Required action: Report all lines from the entries below in which "agent" appears.

++++

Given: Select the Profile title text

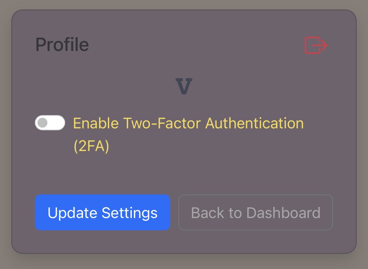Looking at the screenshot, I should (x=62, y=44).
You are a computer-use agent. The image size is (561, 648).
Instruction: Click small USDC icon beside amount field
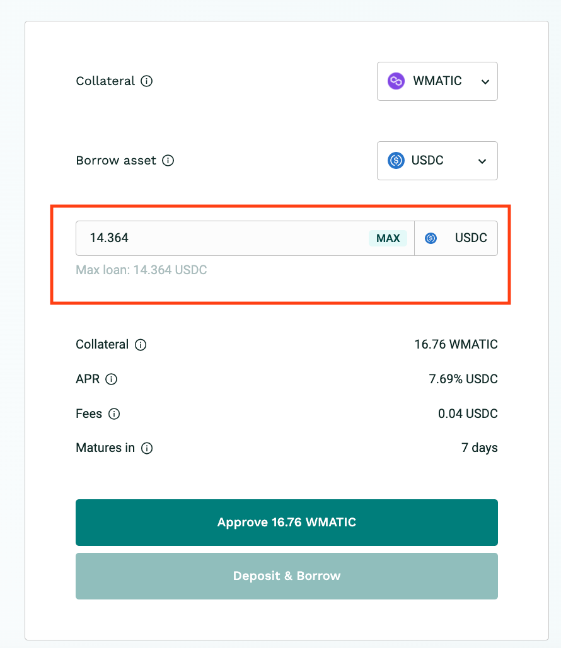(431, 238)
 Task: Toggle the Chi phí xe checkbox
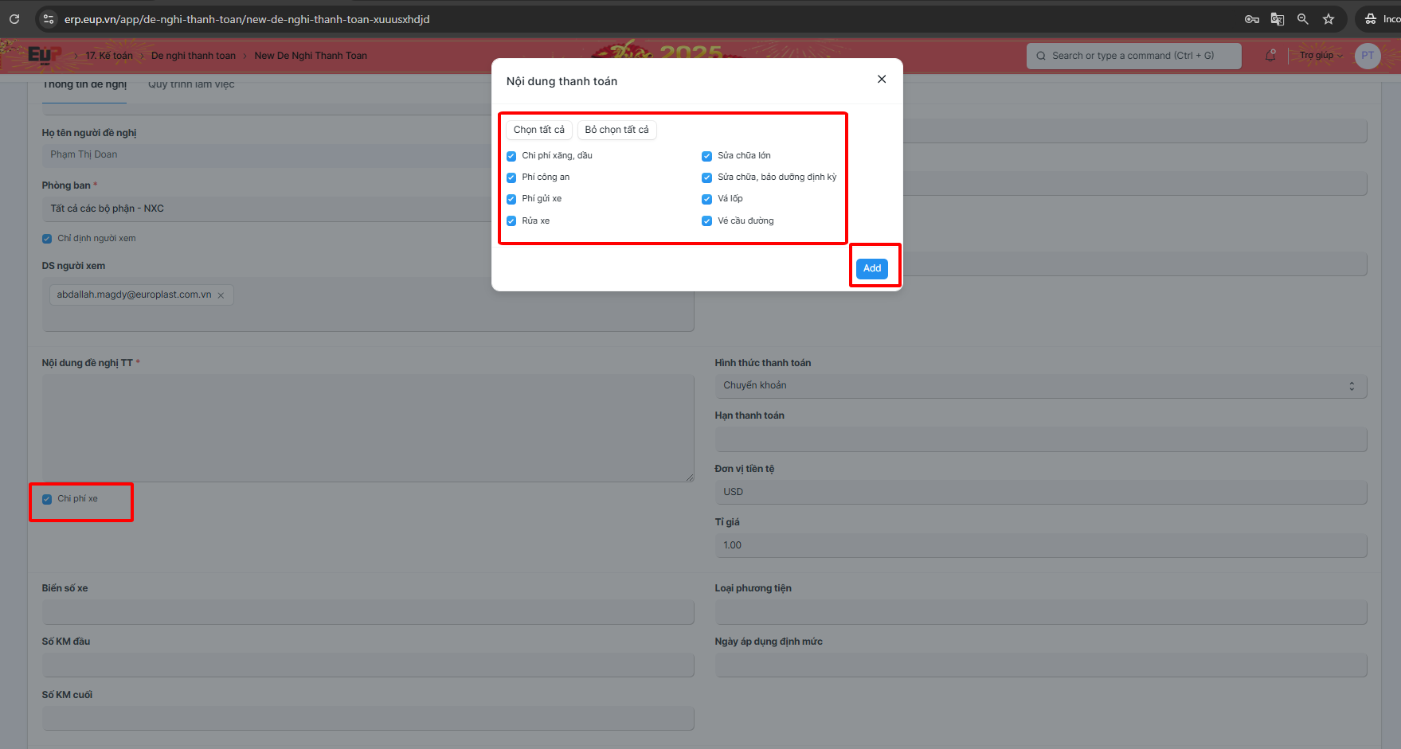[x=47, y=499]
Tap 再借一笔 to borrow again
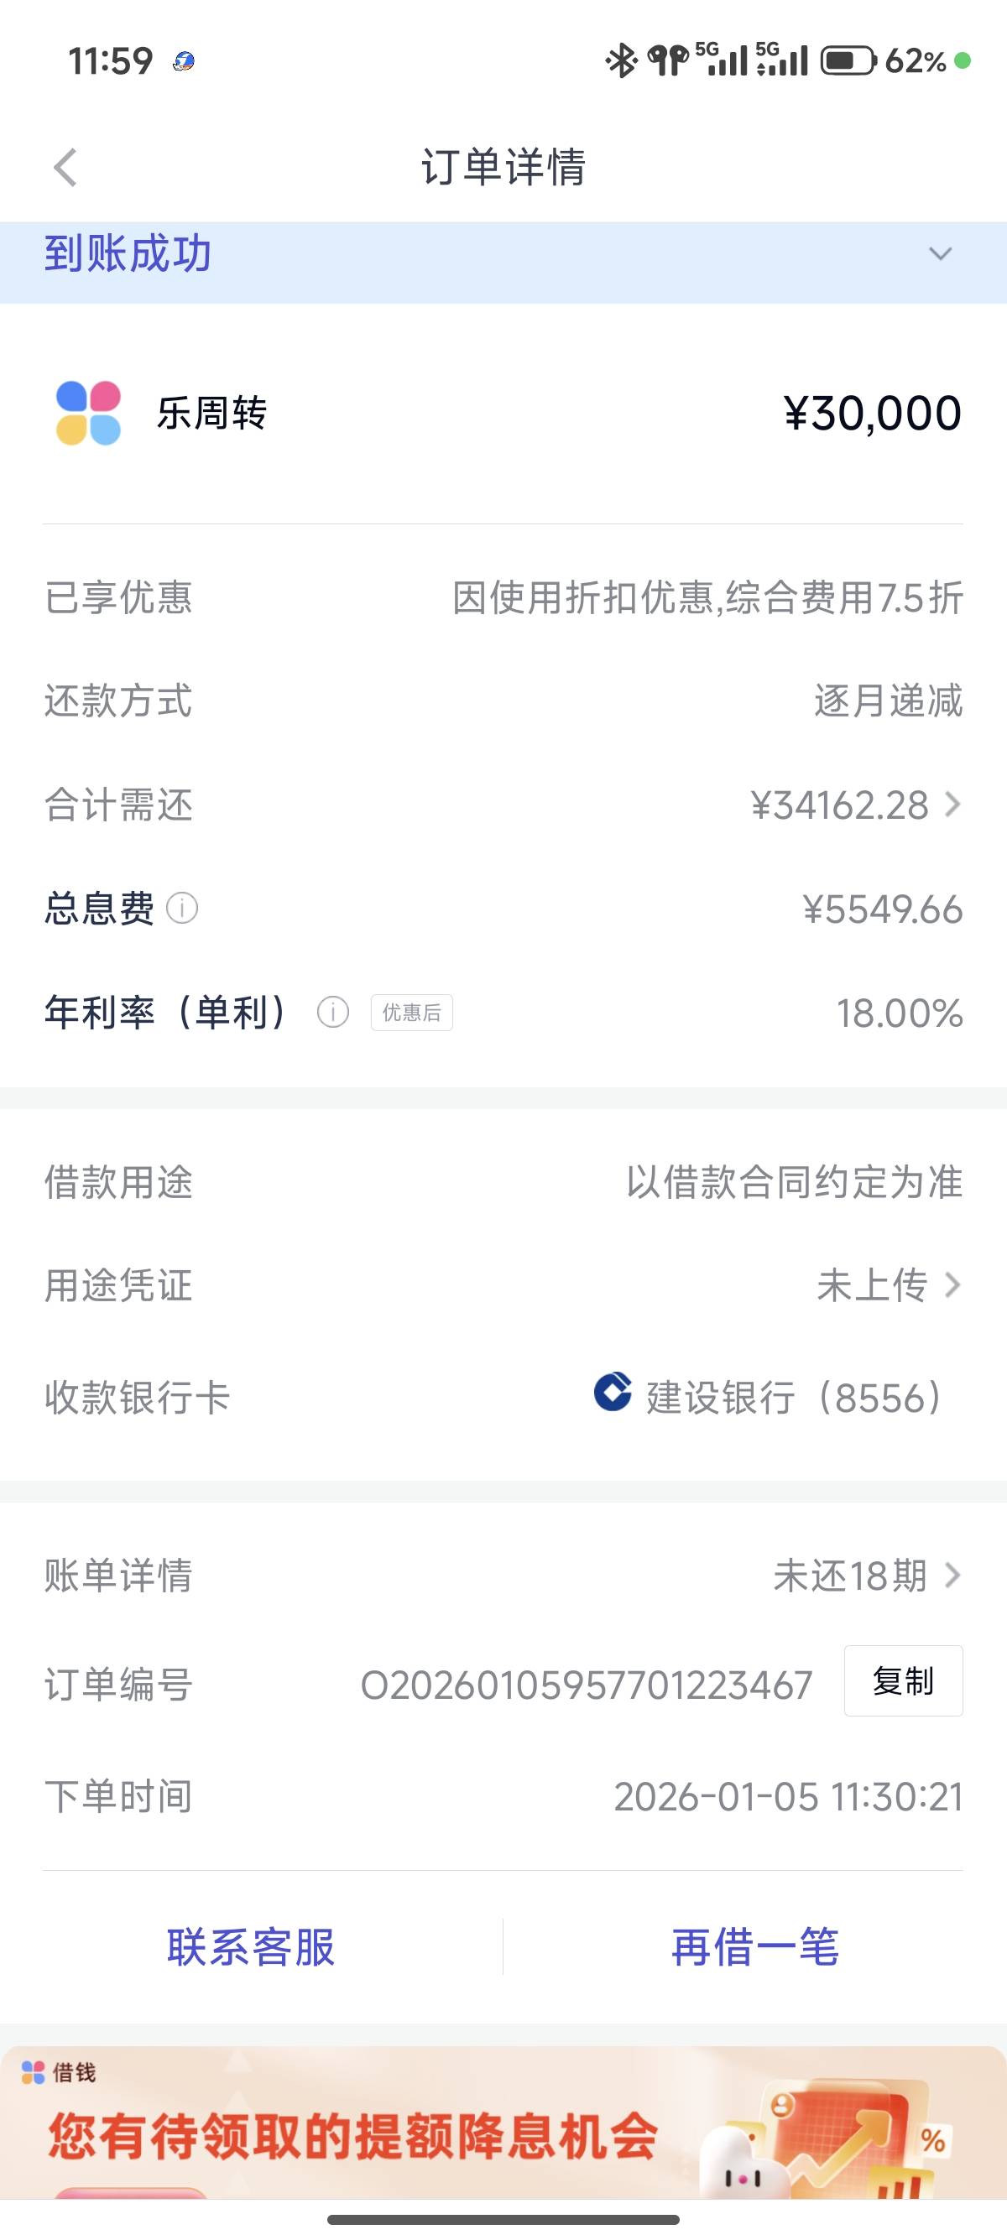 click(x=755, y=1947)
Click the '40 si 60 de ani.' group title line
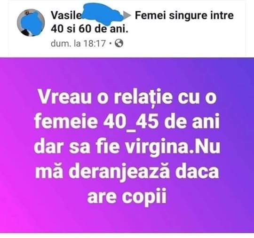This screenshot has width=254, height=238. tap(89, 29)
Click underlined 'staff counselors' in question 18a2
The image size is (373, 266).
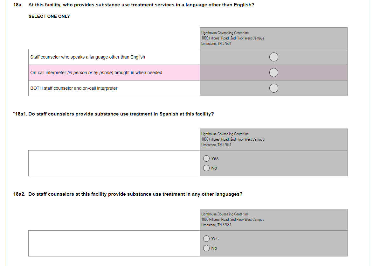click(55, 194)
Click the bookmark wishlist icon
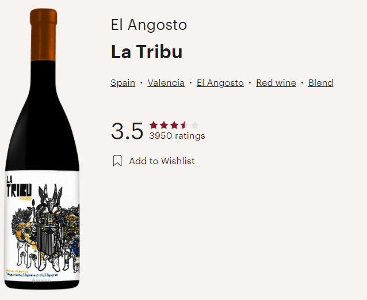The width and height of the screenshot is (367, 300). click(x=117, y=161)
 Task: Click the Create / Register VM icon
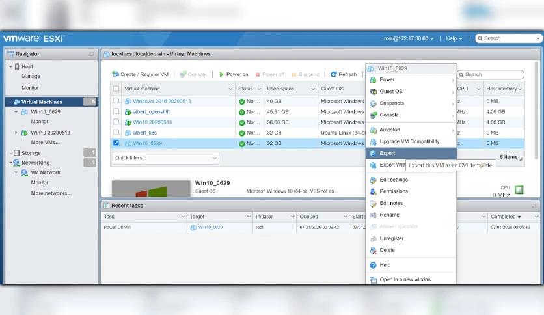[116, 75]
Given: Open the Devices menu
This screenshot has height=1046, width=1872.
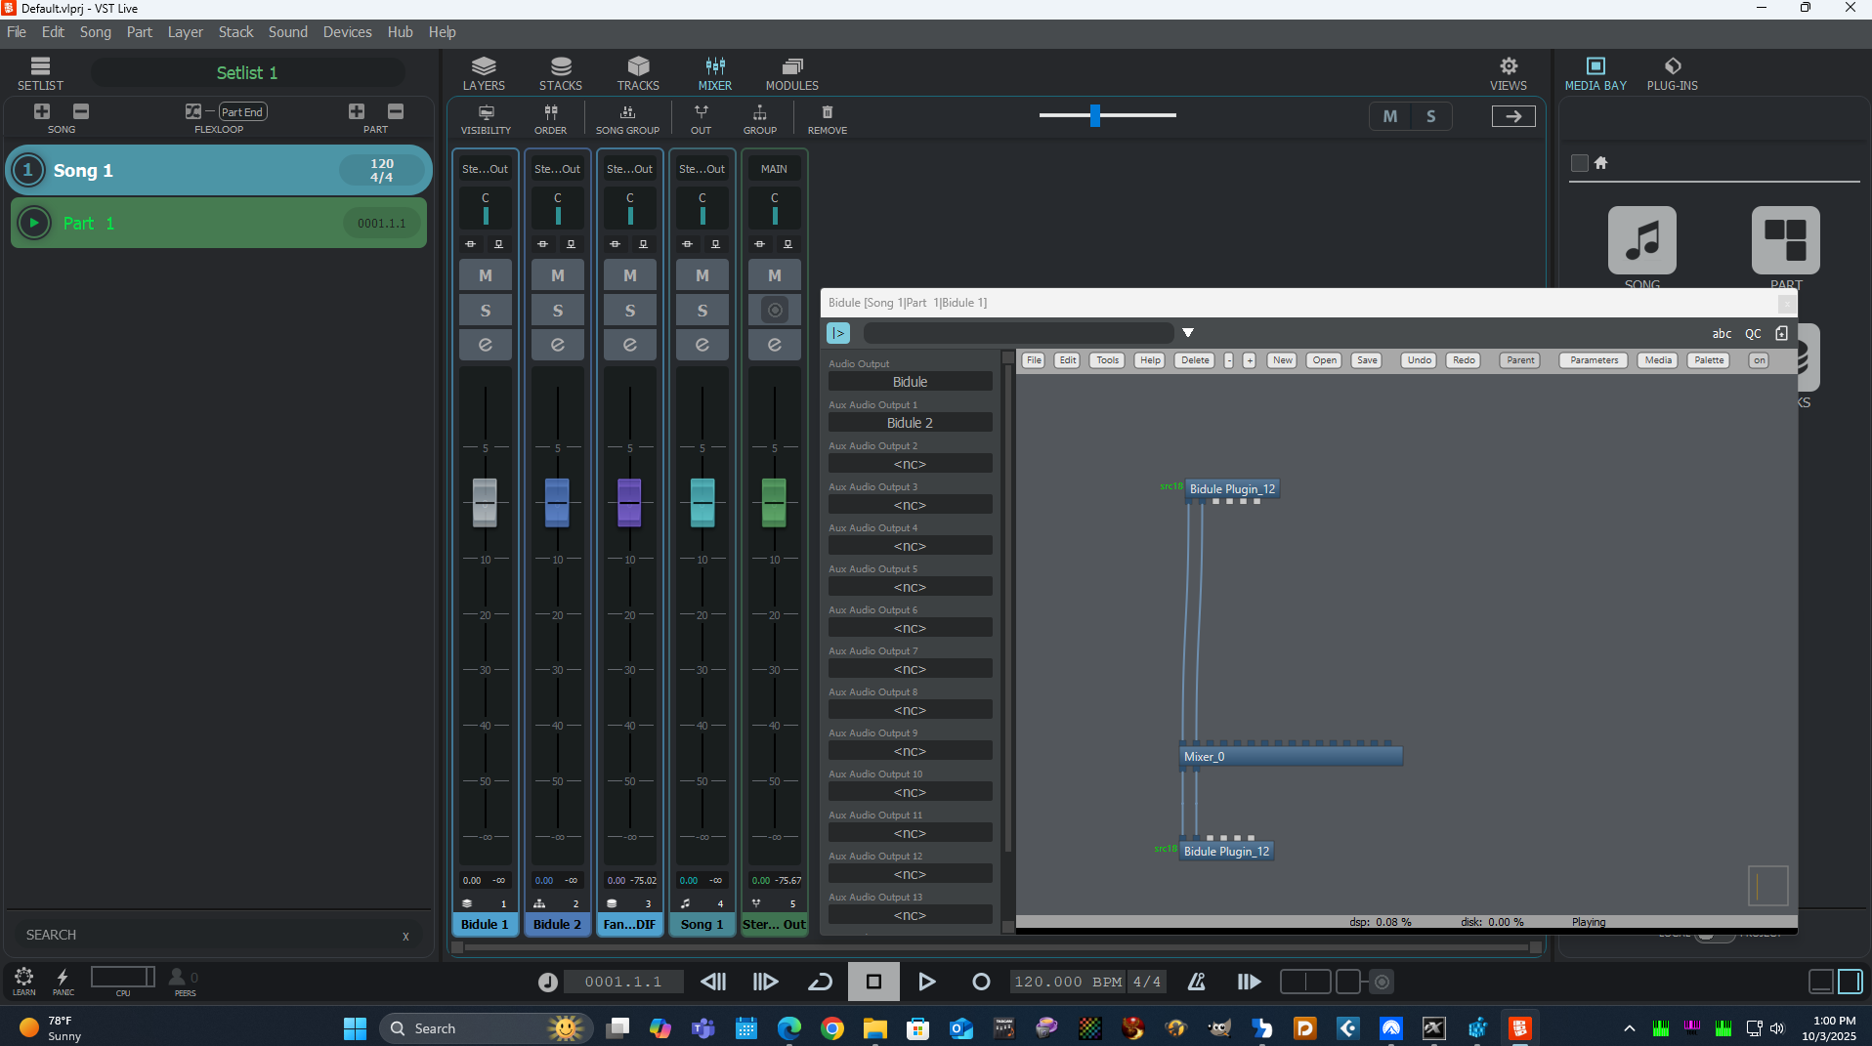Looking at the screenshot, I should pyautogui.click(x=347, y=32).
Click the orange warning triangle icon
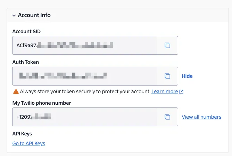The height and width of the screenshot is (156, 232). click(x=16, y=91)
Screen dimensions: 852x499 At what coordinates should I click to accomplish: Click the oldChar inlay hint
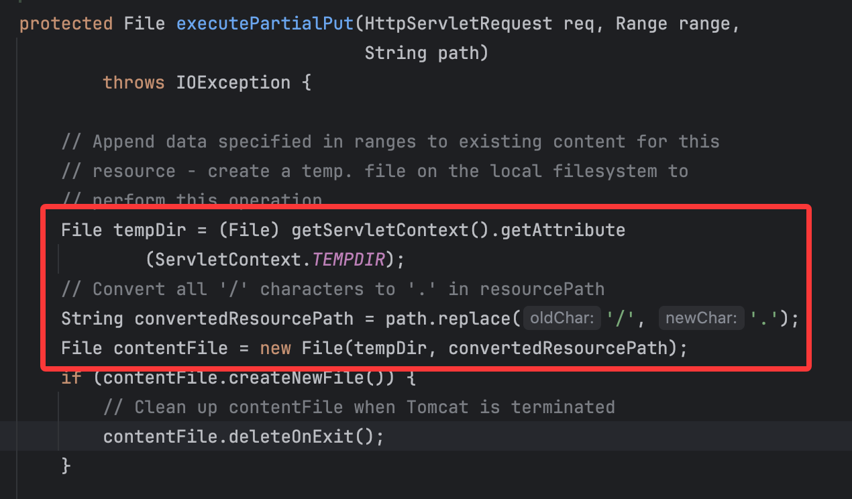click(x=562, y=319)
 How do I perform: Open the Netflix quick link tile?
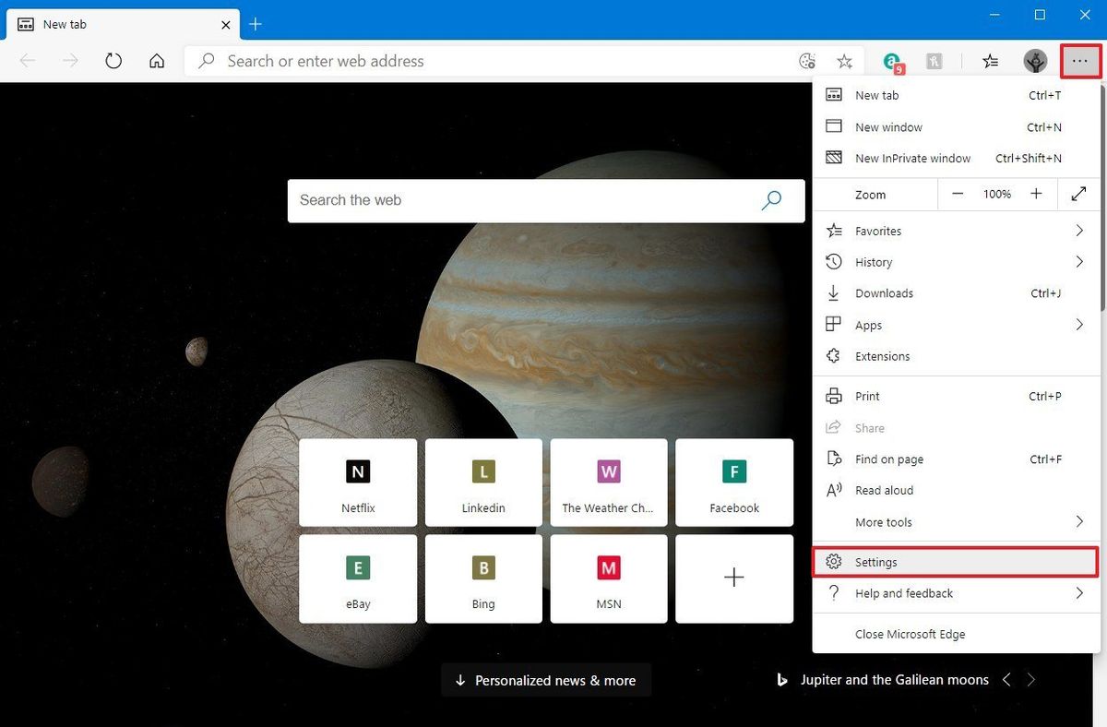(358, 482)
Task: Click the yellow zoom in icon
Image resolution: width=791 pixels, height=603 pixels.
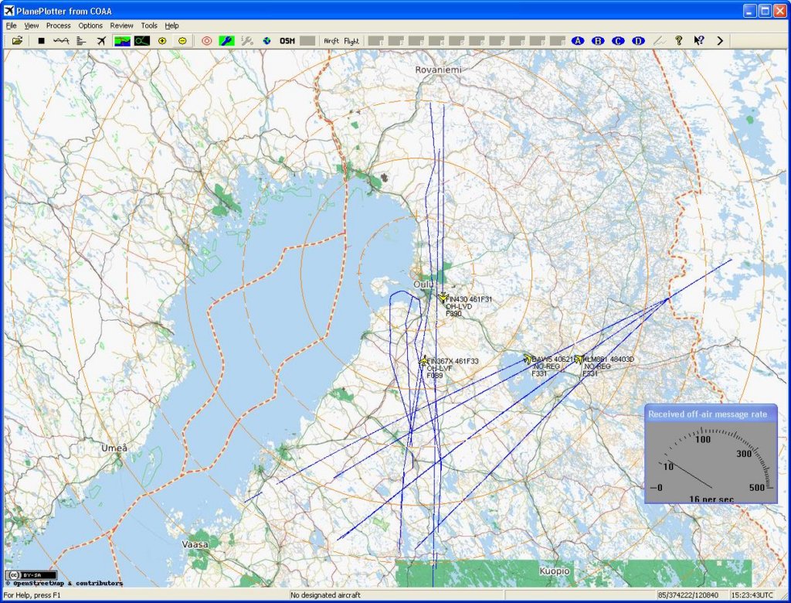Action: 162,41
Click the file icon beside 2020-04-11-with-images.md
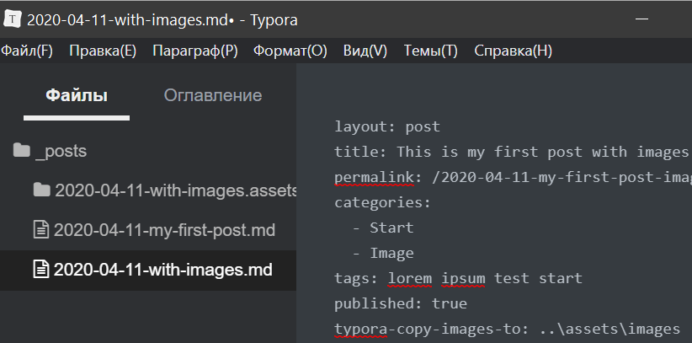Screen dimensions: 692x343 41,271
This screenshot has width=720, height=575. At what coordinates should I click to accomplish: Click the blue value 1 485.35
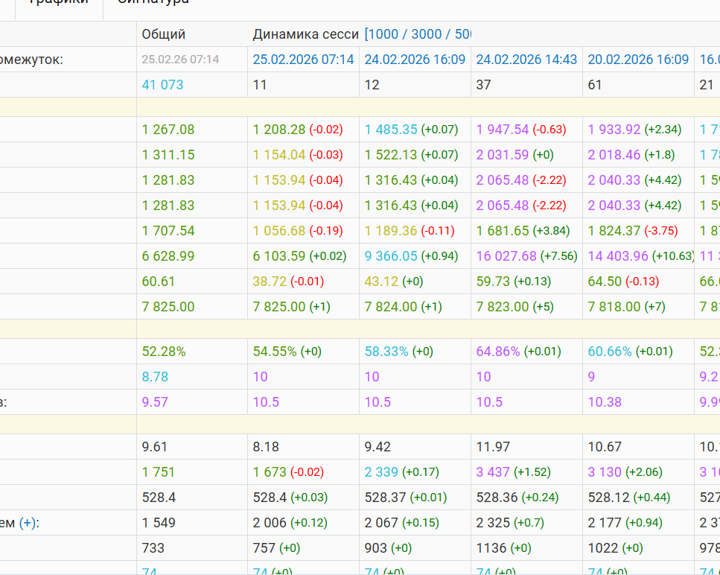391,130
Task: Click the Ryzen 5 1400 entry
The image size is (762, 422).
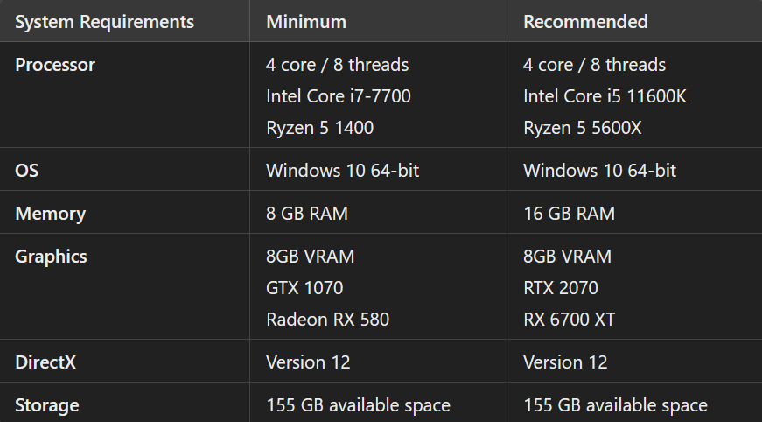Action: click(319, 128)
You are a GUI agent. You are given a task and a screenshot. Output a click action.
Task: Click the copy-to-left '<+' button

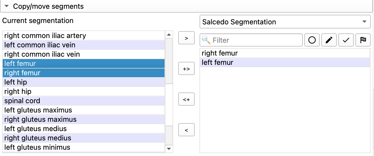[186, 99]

++++

Solution to the exercise:
You are a computer-use agent. The image size is (561, 648).
You are a GUI agent. You are given a task and a screenshot. Output a click action.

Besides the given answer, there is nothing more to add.